Material supplied: Begin

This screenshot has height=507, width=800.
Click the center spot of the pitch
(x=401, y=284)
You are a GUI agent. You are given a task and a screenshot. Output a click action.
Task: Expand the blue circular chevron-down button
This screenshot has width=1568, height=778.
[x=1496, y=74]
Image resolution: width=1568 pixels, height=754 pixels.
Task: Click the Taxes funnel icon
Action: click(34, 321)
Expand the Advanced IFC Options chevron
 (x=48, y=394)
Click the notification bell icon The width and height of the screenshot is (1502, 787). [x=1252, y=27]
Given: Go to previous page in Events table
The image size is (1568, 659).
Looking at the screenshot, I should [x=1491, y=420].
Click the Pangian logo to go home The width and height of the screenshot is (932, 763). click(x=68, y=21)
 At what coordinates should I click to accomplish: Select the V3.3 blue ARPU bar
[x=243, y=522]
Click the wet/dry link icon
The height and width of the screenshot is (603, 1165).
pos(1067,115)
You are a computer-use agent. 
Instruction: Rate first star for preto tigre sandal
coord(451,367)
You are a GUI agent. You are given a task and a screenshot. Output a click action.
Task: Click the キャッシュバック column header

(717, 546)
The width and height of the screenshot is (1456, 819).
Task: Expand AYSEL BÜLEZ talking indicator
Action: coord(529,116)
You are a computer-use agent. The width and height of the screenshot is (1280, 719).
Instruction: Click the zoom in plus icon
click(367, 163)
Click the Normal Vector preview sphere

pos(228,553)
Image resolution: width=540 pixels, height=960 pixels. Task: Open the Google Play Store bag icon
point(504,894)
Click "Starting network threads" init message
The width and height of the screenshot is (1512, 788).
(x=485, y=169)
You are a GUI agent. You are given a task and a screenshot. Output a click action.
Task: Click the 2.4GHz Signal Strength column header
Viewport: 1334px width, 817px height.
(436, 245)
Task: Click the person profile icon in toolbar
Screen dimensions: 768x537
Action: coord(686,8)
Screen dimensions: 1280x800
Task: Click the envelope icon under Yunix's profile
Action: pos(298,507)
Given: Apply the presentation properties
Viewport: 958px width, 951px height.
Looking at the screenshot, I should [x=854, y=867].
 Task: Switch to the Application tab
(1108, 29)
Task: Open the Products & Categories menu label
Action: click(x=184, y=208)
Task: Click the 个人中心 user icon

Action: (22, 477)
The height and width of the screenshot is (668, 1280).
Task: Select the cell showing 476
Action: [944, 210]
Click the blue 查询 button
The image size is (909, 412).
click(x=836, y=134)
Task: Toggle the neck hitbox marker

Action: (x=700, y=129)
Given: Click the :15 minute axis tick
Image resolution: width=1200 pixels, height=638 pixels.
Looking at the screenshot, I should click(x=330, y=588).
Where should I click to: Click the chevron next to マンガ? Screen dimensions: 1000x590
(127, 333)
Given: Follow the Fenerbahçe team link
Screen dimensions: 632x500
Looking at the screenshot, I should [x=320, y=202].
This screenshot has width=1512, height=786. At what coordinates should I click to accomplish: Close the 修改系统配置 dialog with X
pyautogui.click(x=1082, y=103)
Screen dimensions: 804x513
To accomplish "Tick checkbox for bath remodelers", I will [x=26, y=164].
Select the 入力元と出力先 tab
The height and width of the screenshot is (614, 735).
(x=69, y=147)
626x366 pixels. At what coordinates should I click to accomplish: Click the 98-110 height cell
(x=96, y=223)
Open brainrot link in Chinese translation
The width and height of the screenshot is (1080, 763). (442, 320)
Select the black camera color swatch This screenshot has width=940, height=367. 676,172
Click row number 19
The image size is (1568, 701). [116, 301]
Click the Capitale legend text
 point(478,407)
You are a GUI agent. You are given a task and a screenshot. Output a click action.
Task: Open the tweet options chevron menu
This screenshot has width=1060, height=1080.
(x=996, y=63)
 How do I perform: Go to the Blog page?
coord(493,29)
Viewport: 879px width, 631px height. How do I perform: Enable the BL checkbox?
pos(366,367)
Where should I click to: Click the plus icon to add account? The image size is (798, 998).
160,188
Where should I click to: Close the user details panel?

Material supplied: End

## Task goal:
Which lines should be output? Exactly those from the first line of the data through the line containing "Given: Go to previous page in Events table", inclusive.

## Answer box:
This screenshot has height=507, width=800.
Click the center spot of the pitch
(x=401, y=284)
You are a GUI agent. You are given a task and a screenshot. Output a click action.
Task: Expand the blue circular chevron-down button
This screenshot has width=1568, height=778.
[x=1496, y=74]
Image resolution: width=1568 pixels, height=754 pixels.
Task: Click the Taxes funnel icon
Action: click(34, 321)
Expand the Advanced IFC Options chevron
 (x=48, y=394)
Click the notification bell icon The width and height of the screenshot is (1502, 787). [x=1252, y=27]
Given: Go to previous page in Events table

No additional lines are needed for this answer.